** Start of STORED RECORDS **

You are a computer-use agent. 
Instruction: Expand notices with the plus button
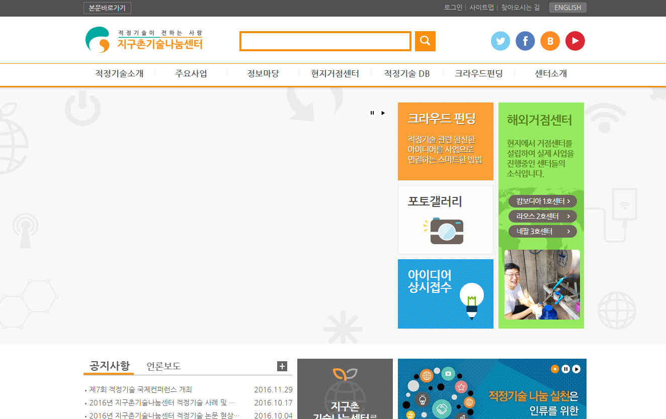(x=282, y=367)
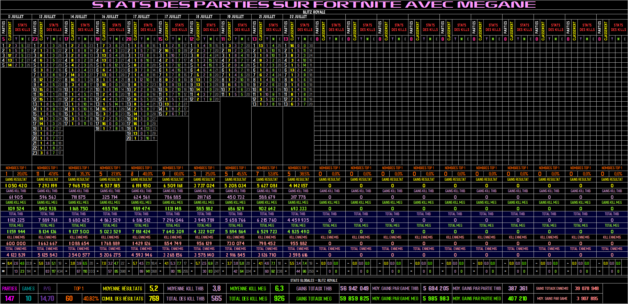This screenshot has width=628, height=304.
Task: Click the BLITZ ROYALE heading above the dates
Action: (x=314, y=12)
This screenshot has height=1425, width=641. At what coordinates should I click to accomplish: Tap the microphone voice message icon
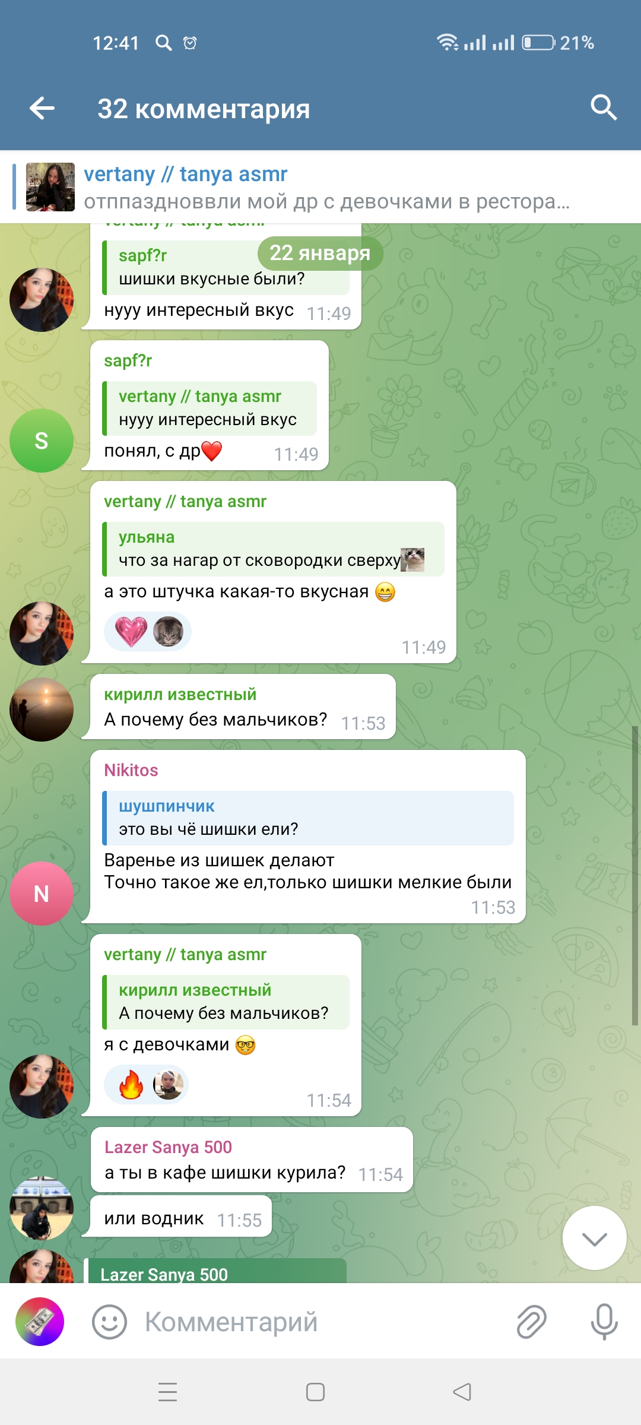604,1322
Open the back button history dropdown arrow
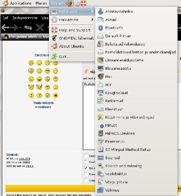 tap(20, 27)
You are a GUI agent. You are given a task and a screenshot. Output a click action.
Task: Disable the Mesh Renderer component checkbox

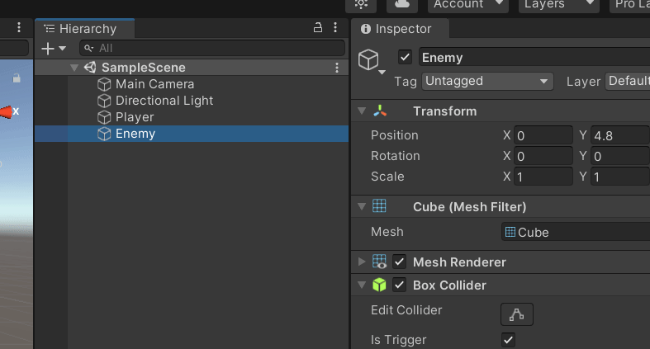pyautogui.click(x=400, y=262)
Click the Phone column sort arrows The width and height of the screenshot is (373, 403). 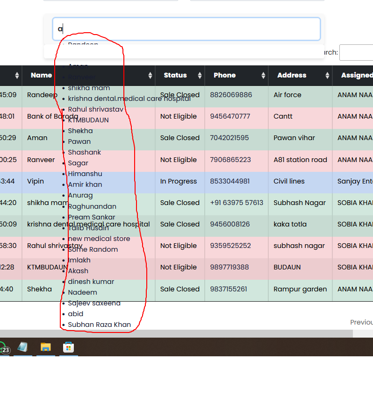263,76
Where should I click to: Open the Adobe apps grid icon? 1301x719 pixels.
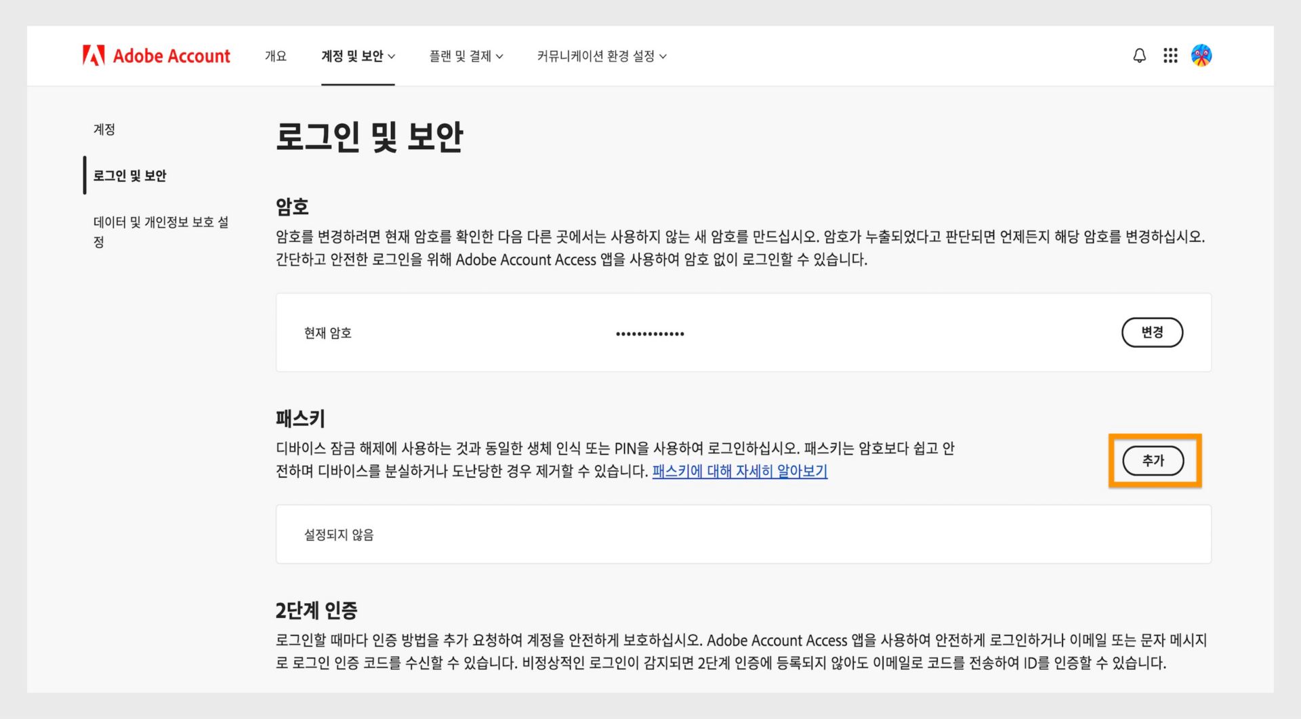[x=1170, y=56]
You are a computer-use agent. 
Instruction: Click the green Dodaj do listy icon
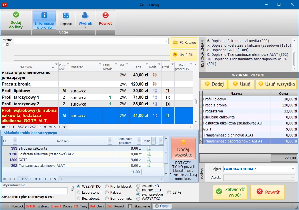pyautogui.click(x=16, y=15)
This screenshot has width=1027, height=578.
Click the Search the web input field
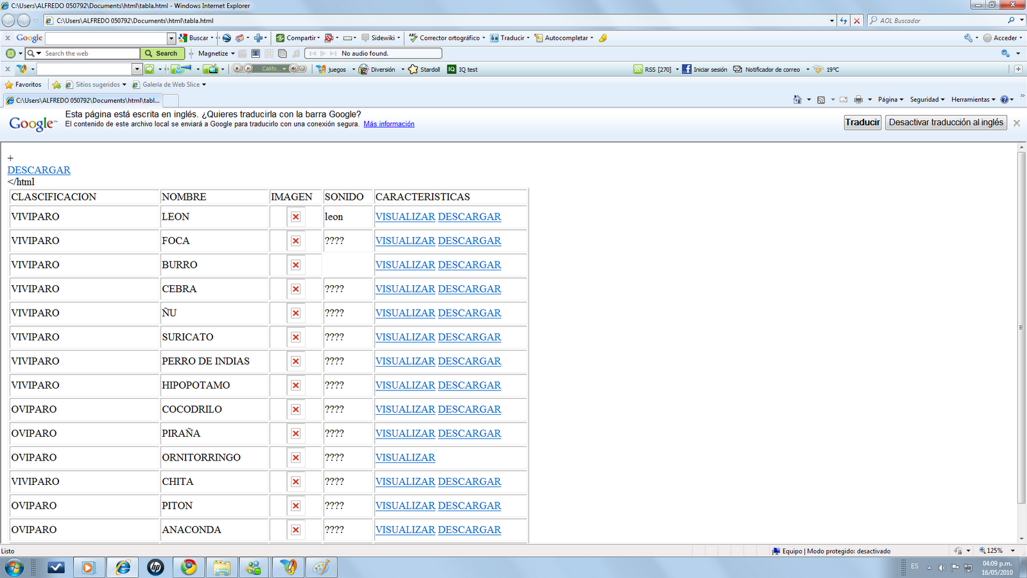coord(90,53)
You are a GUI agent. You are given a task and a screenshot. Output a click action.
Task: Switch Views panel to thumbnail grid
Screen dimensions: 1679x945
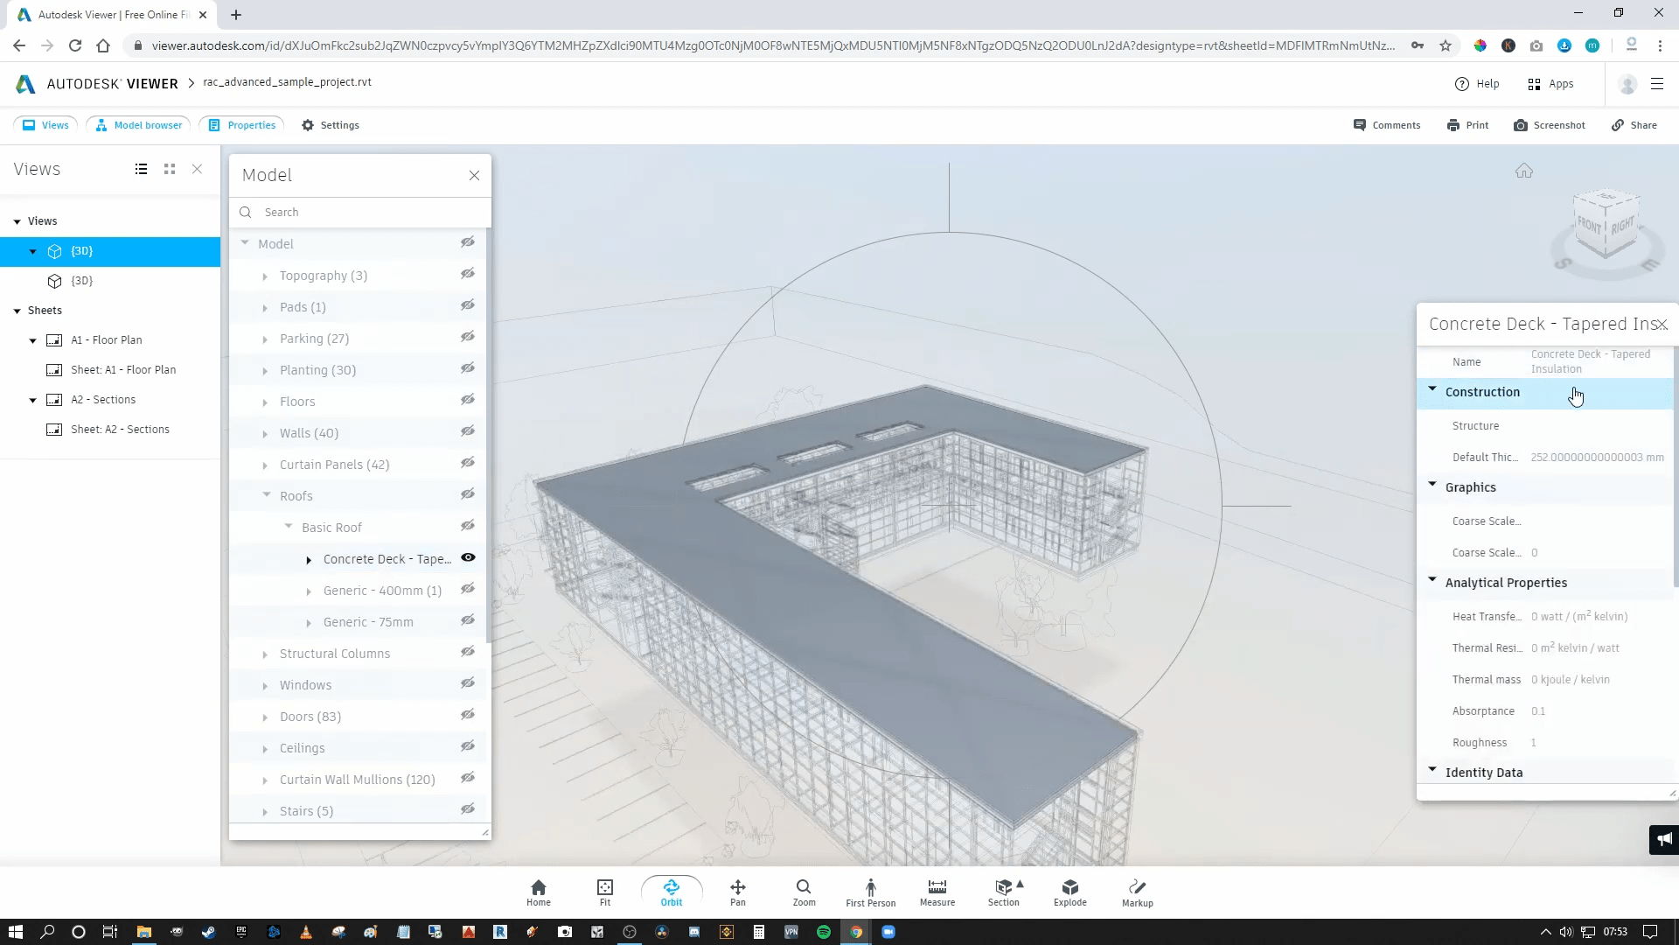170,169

** End of STORED RECORDS **

- **WHAT YOU HAVE TO DO**:
Put the records into a two-column CSV with the columns "prompt" and "response", one row for each record, covering only the part that opens with the line containing "This screenshot has width=1027, height=578." and runs through the end of the records. Enclose each field in quotation marks, turn line breaks into spaces, and leave the pictures out.

- **TASK RESPONSE**:
prompt,response
"This screenshot has width=1027, height=578. Click the Search the web input field","coord(90,53)"
"You are a GUI agent. You are given a task and a screenshot. Output a click action. Task: Switch Views panel to thumbnail grid Screen dimensions: 1679x945","170,169"